Dobbs would be better off spouting his rants in 1970s Latin America. They were into the sort of anti-external trade that Dobbs likes so much. It's done them all worlds of good, too, just look where they all are now.
Dobbs is a moron.
You are the moron. We are really overpaying our workers aren't we. At least for the poor quality inefficient work that they can manage. That family earning $50k? They should be happy to get $1k per year. That would set them straight.

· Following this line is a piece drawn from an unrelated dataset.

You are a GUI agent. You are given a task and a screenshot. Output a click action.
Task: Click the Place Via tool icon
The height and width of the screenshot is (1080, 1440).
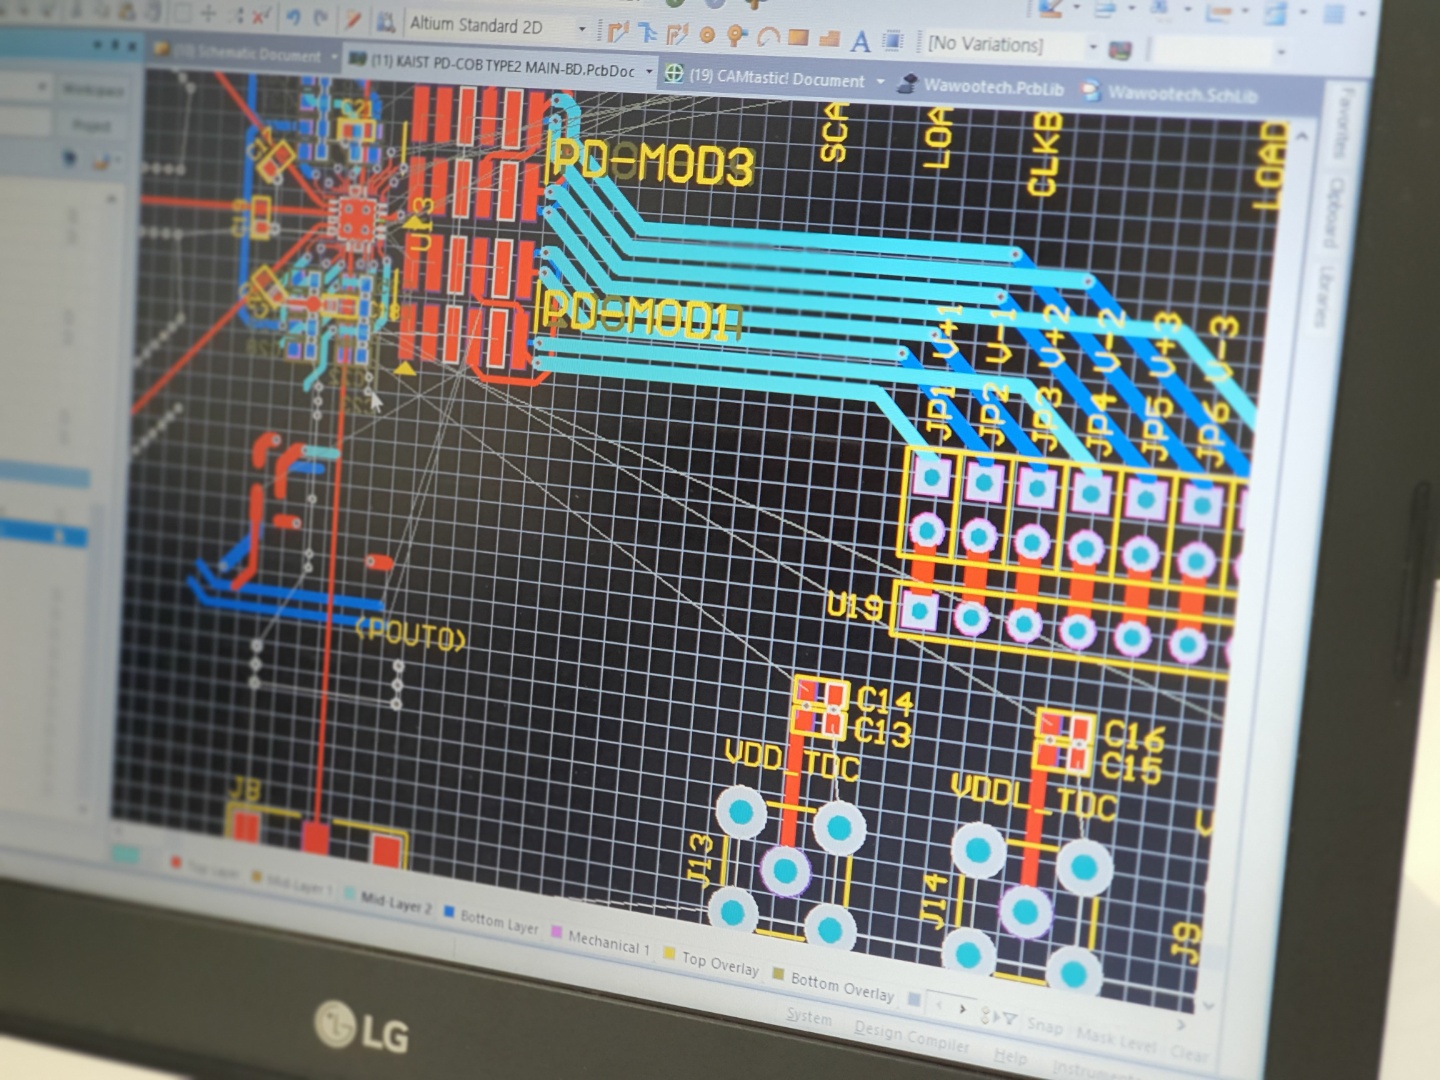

Do you even have the capacity to think? LOL
Since you still don't understand...
It isn't efficient to pay workers here a prohibitively higher wage to do work that can be outsourced to another country for cheaper. I don't know where this idea of poor starving families came from. He's making a general (and extremely accurate) statement about the nature of our economy. Free trade is not beneficial to everyone, but more people benefit from it than are hurt. It is just that those that are helped are helped more than those who are hurt. He isn't talking about the totality of wages either. In a free market, wages will move toward an equilibrium. Interfering with that natural process is what tariffs, wage controls, and lack of free trade do. It upsets the applecart, and it makes the economy less efficient. Due to politics and reality, an economy is always going to have areas of inefficiency as we don't live in a bubble.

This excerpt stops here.